[Pointing records for screenshots and pages]
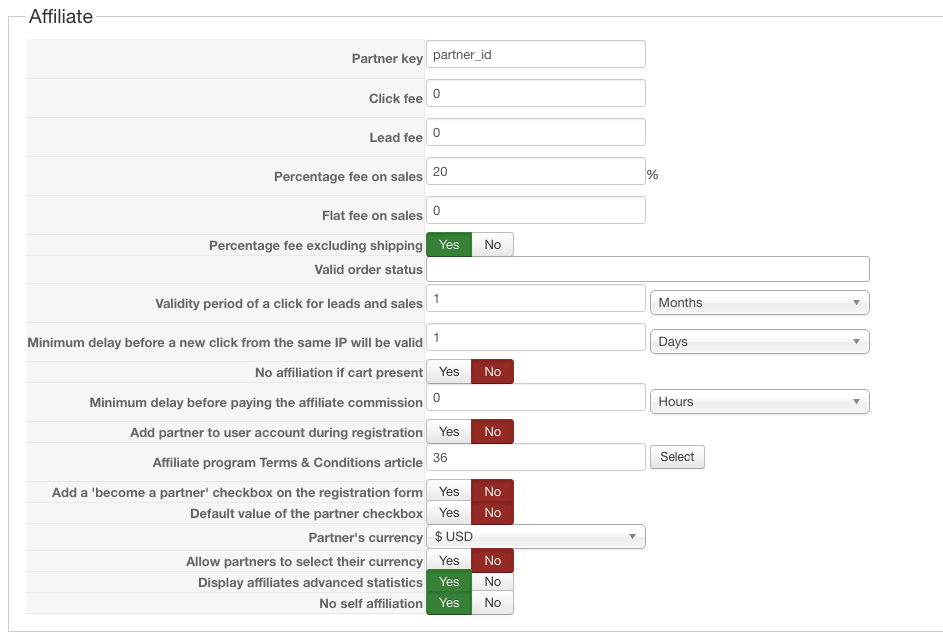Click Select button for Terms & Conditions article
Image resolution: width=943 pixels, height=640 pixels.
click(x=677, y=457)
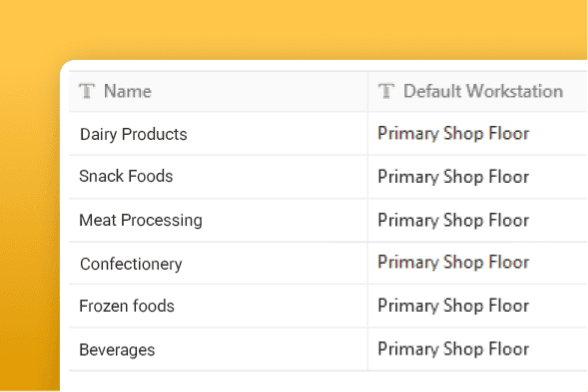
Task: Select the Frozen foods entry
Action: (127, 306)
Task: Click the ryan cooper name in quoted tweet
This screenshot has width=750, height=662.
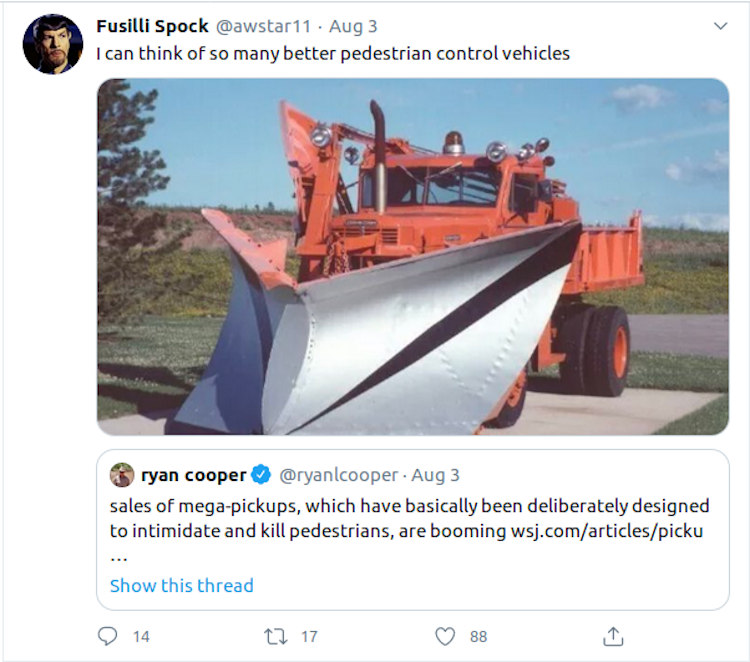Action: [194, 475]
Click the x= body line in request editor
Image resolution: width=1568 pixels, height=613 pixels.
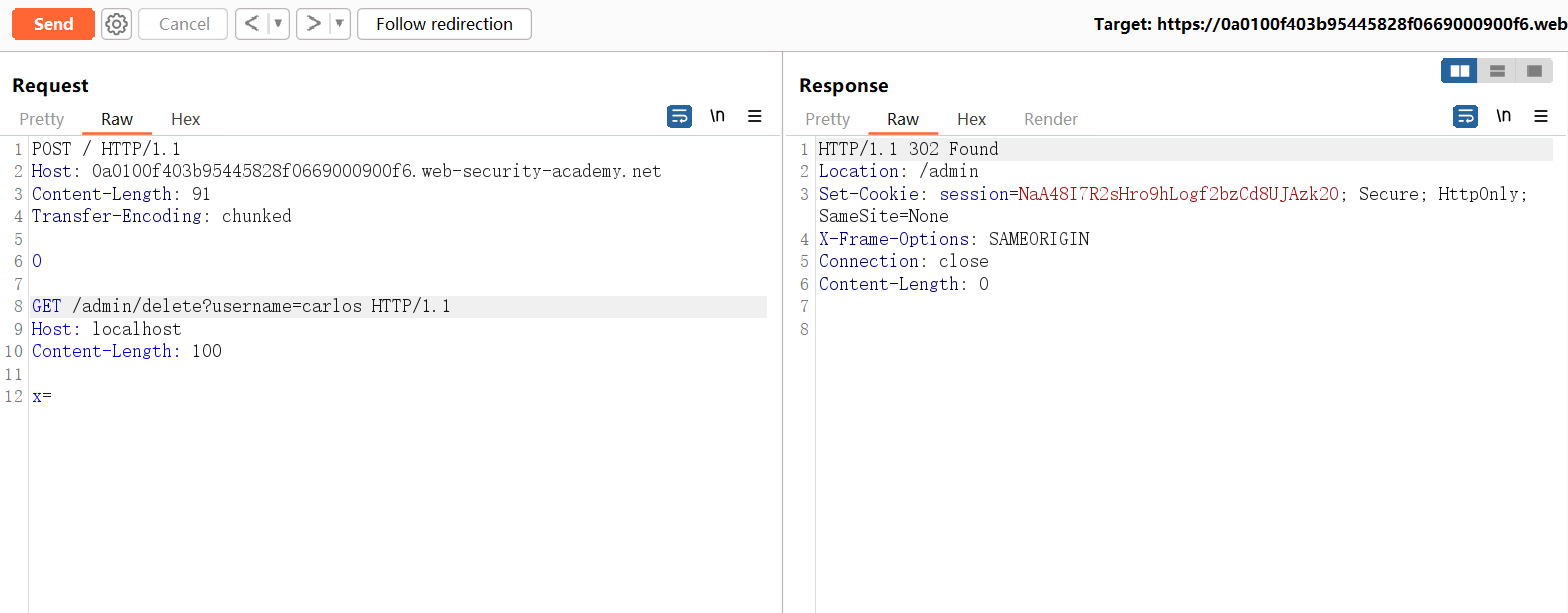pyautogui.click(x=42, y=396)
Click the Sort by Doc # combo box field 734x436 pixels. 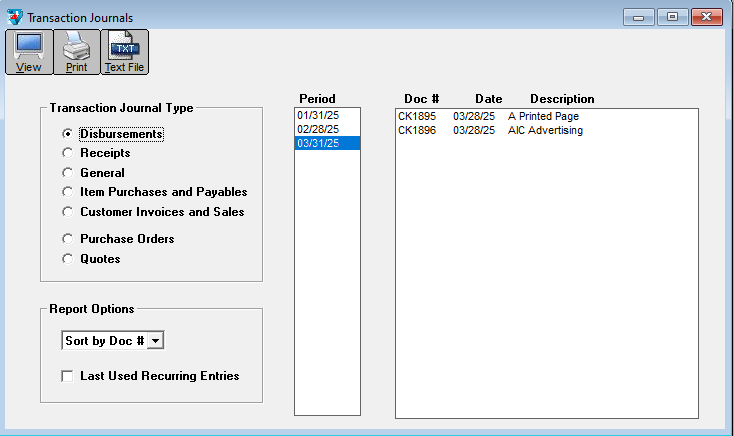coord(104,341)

▶ [WORK TO COMPLETE] Please render the rows as a numbered list, beginning with the first line of the rows and going on through the line with "pyautogui.click(x=42, y=396)". Skip any blank lines and leave the pictures out.

▶ [COMPLETE ANSWER]
1. Click Select button for Terms & Conditions article
2. Image resolution: width=943 pixels, height=640 pixels.
3. click(x=677, y=457)
4. Task: Select the Frozen foods entry
5. Action: (127, 306)
6. Task: Click the ryan cooper name in quoted tweet
7. This screenshot has width=750, height=662.
8. Action: [194, 475]
9. Click the x= body line in request editor
10. Image resolution: width=1568 pixels, height=613 pixels.
11. pyautogui.click(x=42, y=396)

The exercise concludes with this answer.